IS THERE AN ALLERGY-FREE DOG?
While poodles, Portuguese water dogs and a number of other breeds (including several types of terriers) have a reputation for being hypoallergenic, a truly allergy-free breed does not exist. A 2011 study compared dust samples from homes with dog breeds reported to be hypoallergenic and those of homes with other dogs. The levels of dog allergen in homes with “hypoallergenic” dogs did not differ from the levels in homes with other breeds.
How We Can Help
Allergy Partners physicians are board certified or eligible experts in the diagnosis, treatment, and management of allergic diseases, including pet allergies, mold and dust mites. If a patient is having symptoms suggestive of these or other allergic conditions, your Allergy Partners physician will take a detailed history, perform a physical exam, and order appropriate testing to confirm the diagnosis. Working together, you, the patient and your Allergy Partners physician will develop a comprehensive and personalized treatment plan.
Inspired by one of our favorite television shows, Allergy Myth Busters looks at a number of popularly held beliefs about allergy. But are these myths just urban legends or are they true?
Myth: Some breeds of dogs are hypoallergenic, so dog allergic patients can tolerate having these dogs in the home.
Busted!For many of us dog allergies interfere with our love for these furry companions. Exposure to the allergens from our beloved pets can lead to nasal, eye, skin and breathing symptoms which can make life miserable. That makes the innovation of the “hypoallergenic” dog an amazing breakthrough! Unfortunately what is well known to allergists is that the existence of a hypoallergenic dog is a MYTH.
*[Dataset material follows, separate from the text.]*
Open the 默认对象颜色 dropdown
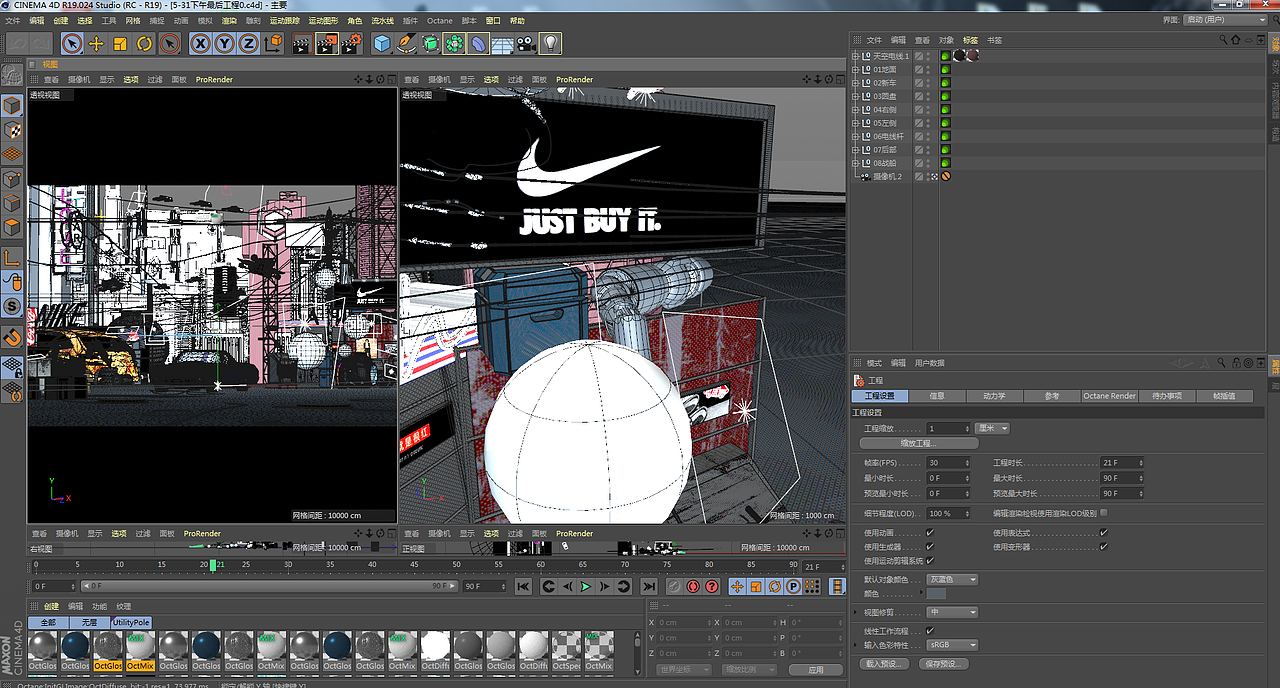 952,580
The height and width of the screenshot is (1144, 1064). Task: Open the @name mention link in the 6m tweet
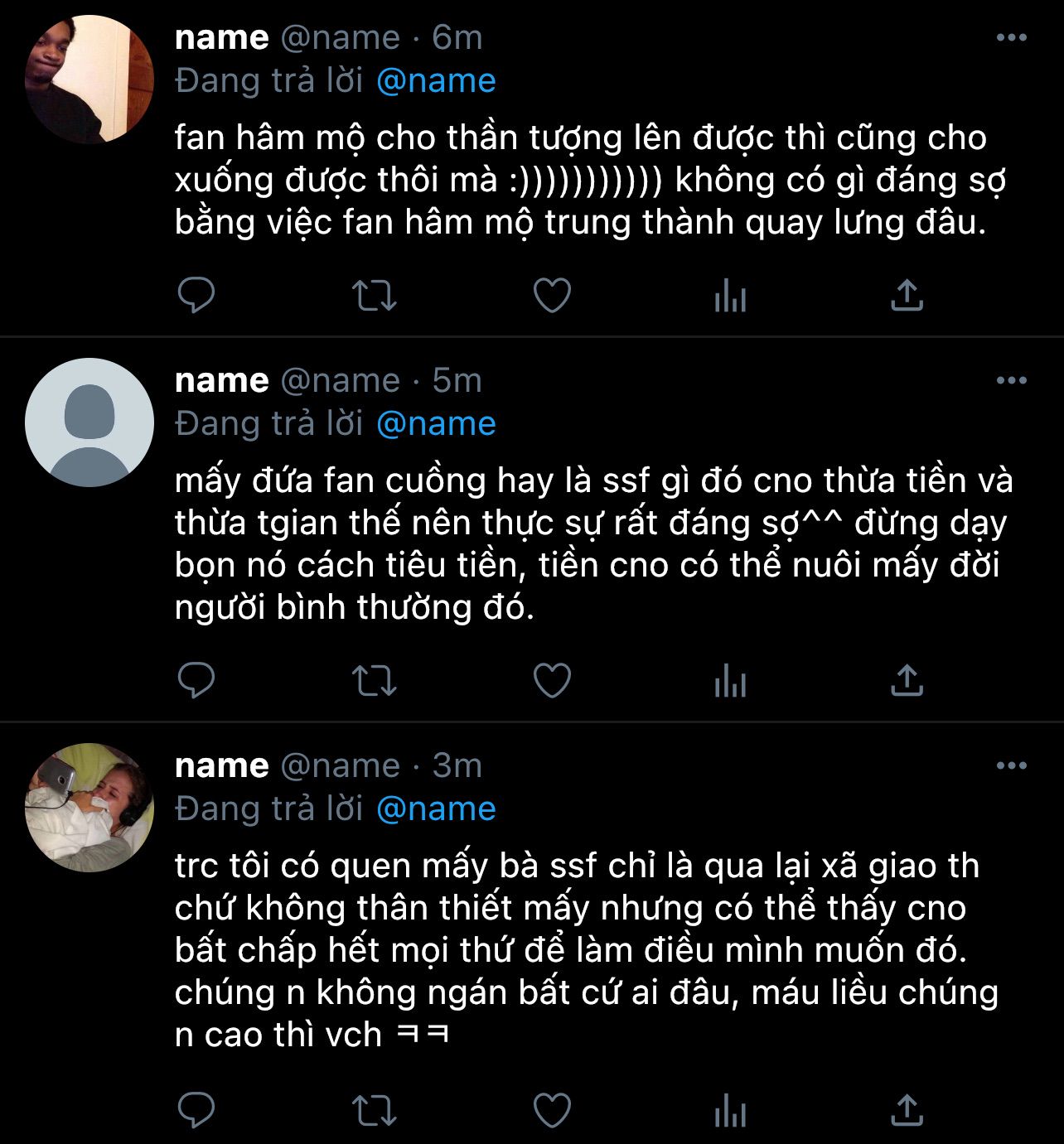[436, 81]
In a study published in 2012, investigators from the Utrecht University in the Netherlands compared Can f 1 levels (the major dog allergen) in the pet hair/coat samples and the home environment of various alleged hypoallergenic (Labradoodle, poodle, Spanish Waterdog, and Airedale terrier) and non-hypoallergenic dogs (Labrador retriever and a control group composed of 47 different non-hypoallergenic dog breeds and several crossbreeds.)They found that that Can f 1 levels in hair and coat samples were related to the breed, BUT there was a high variability within individual breeds. Can f 1 levels were significantly higher in hair and coat samples in dog breeds considered hypoallergenic thus they are not less allergenic than any other dogs. Similar findings were published in another study from 2011 which examined dog allergen levels in homes of hypoallergenic versus non-hypoallergenic dogs. It, too, showed that there was no evidence of decreased shedding of allergens by dogs grouped as hypoallergenic.
The myth of the hypoallergenic dog has been debunked. For those people who do suffer from dog allergy, this does not mean that they have to get rid of their pet. Those people who don’t want to give up “man’s best friends” can always try allergy medications or be evaluated for immunotherapy/ allergy shots. If you suffer from allergies to your pets, Allergy Partners can help you find relief.
1. Vredegoor DW, Willemse T, Chapman MD, Heederik DJJ, Krop EJM. Can f1 levels in hair and homes of different dog breeds: lack of evidence to describe any dog breed as hypoallergenic. J Allergy ClinImmunol 2012;130:904-9.
2. Nicholas CE, Wegienka GR, Havstad SL, Zoratti EM, Ownby DR, Johnson CC.Dog allergen levels in homes with hypoallergenic compared with nonhypoallergenic dogs. Am J Rhinol Allergy 2011;25:252-6.